- [WHAT IS EXPECTED]:
When you transcribe the records that follow, reproduce each line exactly as given.

- [Pixel coordinate grounding data]:
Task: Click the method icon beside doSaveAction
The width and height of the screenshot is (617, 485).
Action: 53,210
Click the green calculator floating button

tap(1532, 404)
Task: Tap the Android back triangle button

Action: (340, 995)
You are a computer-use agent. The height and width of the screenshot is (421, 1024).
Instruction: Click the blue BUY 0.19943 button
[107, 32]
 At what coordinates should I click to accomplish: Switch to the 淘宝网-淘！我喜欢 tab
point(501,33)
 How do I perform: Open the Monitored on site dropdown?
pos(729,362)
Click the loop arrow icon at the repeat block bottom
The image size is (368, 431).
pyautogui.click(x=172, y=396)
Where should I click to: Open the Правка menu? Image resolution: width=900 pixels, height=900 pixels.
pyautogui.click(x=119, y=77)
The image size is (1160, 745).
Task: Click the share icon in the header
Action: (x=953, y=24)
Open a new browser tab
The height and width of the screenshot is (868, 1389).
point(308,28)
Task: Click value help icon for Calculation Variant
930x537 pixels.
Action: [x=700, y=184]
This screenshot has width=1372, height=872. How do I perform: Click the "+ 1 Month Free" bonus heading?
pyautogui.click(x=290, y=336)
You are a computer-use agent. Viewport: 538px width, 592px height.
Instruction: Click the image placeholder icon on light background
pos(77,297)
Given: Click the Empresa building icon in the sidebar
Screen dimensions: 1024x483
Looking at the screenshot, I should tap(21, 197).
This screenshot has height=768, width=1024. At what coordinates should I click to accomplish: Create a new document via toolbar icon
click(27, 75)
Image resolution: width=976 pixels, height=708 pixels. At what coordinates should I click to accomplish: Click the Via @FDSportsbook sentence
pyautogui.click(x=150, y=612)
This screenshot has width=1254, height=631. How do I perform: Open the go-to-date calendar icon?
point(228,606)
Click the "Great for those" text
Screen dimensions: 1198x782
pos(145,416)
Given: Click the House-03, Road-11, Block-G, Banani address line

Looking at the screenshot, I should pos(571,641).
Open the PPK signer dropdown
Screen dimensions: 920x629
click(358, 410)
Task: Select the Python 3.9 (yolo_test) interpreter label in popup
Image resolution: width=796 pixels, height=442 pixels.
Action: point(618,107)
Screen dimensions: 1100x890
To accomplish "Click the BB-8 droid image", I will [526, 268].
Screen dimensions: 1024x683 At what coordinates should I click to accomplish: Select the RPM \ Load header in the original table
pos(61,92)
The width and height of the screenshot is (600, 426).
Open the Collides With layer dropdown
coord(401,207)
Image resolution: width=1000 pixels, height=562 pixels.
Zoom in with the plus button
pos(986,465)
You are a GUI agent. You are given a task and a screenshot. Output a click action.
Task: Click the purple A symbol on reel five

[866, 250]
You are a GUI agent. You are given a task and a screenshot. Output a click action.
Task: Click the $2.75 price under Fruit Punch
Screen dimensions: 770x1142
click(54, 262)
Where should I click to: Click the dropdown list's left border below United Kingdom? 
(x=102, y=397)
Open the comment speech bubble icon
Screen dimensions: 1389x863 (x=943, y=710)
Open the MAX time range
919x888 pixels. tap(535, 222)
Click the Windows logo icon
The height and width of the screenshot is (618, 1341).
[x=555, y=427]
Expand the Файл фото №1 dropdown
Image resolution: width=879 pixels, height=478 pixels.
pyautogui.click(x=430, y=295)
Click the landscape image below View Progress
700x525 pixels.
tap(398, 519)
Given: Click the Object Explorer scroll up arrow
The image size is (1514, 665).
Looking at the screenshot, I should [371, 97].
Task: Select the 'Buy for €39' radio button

- [RESULT OF THE EXERCISE]:
Task: Click the method icon beside doSaveAction
The width and height of the screenshot is (617, 485).
Action: 53,210
Click the green calculator floating button

tap(1532, 404)
Task: Tap the Android back triangle button

Action: (340, 995)
You are a computer-use agent. The height and width of the screenshot is (421, 1024).
Instruction: Click the blue BUY 0.19943 button
[107, 32]
 At what coordinates should I click to accomplish: Switch to the 淘宝网-淘！我喜欢 tab
point(501,33)
 How do I perform: Open the Monitored on site dropdown?
pos(729,362)
Click the loop arrow icon at the repeat block bottom
The image size is (368, 431).
pyautogui.click(x=172, y=396)
Where should I click to: Open the Правка menu? Image resolution: width=900 pixels, height=900 pixels.
pyautogui.click(x=119, y=77)
The image size is (1160, 745).
Task: Click the share icon in the header
Action: (x=953, y=24)
Open a new browser tab
The height and width of the screenshot is (868, 1389).
point(308,28)
Task: Click value help icon for Calculation Variant
930x537 pixels.
Action: [x=700, y=184]
This screenshot has width=1372, height=872. How do I perform: Click the "+ 1 Month Free" bonus heading?
pyautogui.click(x=290, y=336)
You are a computer-use agent. Viewport: 538px width, 592px height.
Instruction: Click the image placeholder icon on light background
pos(77,297)
Given: Click the Empresa building icon in the sidebar
Screen dimensions: 1024x483
Looking at the screenshot, I should tap(21, 197).
This screenshot has height=768, width=1024. At what coordinates should I click to accomplish: Create a new document via toolbar icon
click(27, 75)
Image resolution: width=976 pixels, height=708 pixels. At what coordinates should I click to accomplish: Click the Via @FDSportsbook sentence
pyautogui.click(x=150, y=612)
This screenshot has width=1254, height=631. How do I perform: Open the go-to-date calendar icon?
point(228,606)
Click the "Great for those" text
Screen dimensions: 1198x782
pos(145,416)
Given: Click the House-03, Road-11, Block-G, Banani address line

Looking at the screenshot, I should pos(571,641).
Open the PPK signer dropdown
Screen dimensions: 920x629
click(358, 410)
Task: Select the Python 3.9 (yolo_test) interpreter label in popup
Image resolution: width=796 pixels, height=442 pixels.
Action: point(618,107)
Screen dimensions: 1100x890
To accomplish "Click the BB-8 droid image", I will [526, 268].
Screen dimensions: 1024x683 At what coordinates should I click to accomplish: Select the RPM \ Load header in the original table
pos(61,92)
The width and height of the screenshot is (600, 426).
Open the Collides With layer dropdown
coord(401,207)
Image resolution: width=1000 pixels, height=562 pixels.
Zoom in with the plus button
pos(986,465)
You are a GUI agent. You are given a task and a screenshot. Output a click action.
Task: Click the purple A symbol on reel five

[866, 250]
You are a GUI agent. You are given a task and a screenshot. Output a click action.
Task: Click the $2.75 price under Fruit Punch
Screen dimensions: 770x1142
click(54, 262)
Where should I click to: Click the dropdown list's left border below United Kingdom? 
(x=102, y=397)
Open the comment speech bubble icon
Screen dimensions: 1389x863 (x=943, y=710)
Open the MAX time range
919x888 pixels. tap(535, 222)
Click the Windows logo icon
The height and width of the screenshot is (618, 1341).
[x=555, y=427]
Expand the Файл фото №1 dropdown
Image resolution: width=879 pixels, height=478 pixels.
pyautogui.click(x=430, y=295)
Click the landscape image below View Progress
700x525 pixels.
tap(398, 519)
Given: Click the Object Explorer scroll up arrow
The image size is (1514, 665).
Looking at the screenshot, I should [371, 97].
Task: Select the 'Buy for €39' radio button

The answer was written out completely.